Top Safety Pick Award

The Top Safety Pick is an annual award to the safest cars of the year. In order to receive a Top Safety Pick the vehicle must receive "Good" overall marks in the front and side impact tests, as well as a "Good" overall rating based on the driver's seat head restraint design. Electronic Stability Control must also be at least optional. The winning vehicles for 2009 can be found here. Past winners can be found on the IIHS web site.[7]

Criticism

The IIHS has come under scrutiny on several occasions since the 1980s over what some consider unfair bias toward certain vehicle types, namely some small pickups and certain types of motorcycles.

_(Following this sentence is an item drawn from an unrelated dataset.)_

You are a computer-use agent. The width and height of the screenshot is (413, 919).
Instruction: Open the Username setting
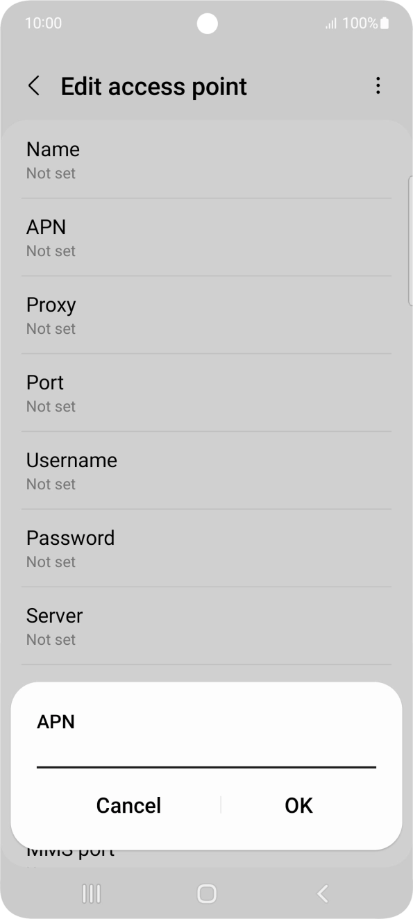click(206, 471)
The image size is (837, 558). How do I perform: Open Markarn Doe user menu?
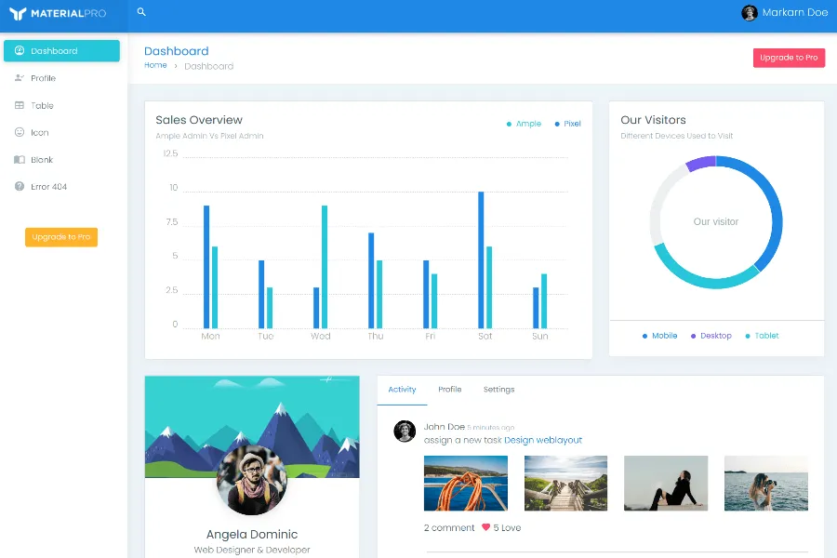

Since the IIHS first-and-foremost represents the interests of the 80 insurance companies from which it receives its funding, critics such as the American Motorcyclist Association have suggested that the IIHS sometimes seeks to influence legislation aimed at making insurance companies more profitable, rather than benefitting the public interest.[8]

In 1980, the IIHS helped 60 Minutes produce a report slamming the Jeep CJ in which a superhumanly capable robot apparatus was used to put the vehicles through 435 unrealistic test runs to get 8 rollovers.[9]

The IIHS released a report in 2007 suggesting that certain types of motorcycles be either banned or restricted from use on public roads, specifically sportbikes, after lumping together several different types of non-sport motorbikes into makeshift categories, allegedly to skew the crash data in favor of its argument. The 2007 report mirrored a similar IIHS study released in 1987, which was claimed by the IIHS to be based on findings in the famous Hurt Report motorcycle crash study, and which was used to influence U.S. Sen. John Danforth into proposing a law that would have mandated horsepower limits for bikes sold in America. Dr. Hugh H. (“Harry”) Hurt, Jr., the noted author of the Hurt Report, called the 1987 IIHS study "sloppy" and "fatally flawed".[10]

Citing its similarities to the 1987 report, AMA called the 2007 IIHS report "...a bike classification shell game". An AMA news release stated: "We beat the IIHS sportbike ban [in 1987], and we even got Sen. Danforth on our side, saying that he recognized that the AMA had the constituent interest in motorcycle safety and that his IIHS-backed bill was a 'dead-end street.'".[11]

Ed Moreland, AMA vice president for government relations, said of the 2007 report: "This kind of flawed report, passed off as scientific research, has the potential to do great damage. At the very least, it can create false perceptions we’ll have to fight for years. And at worst, it could lead to restrictive laws that have no basis in reality.”.[12]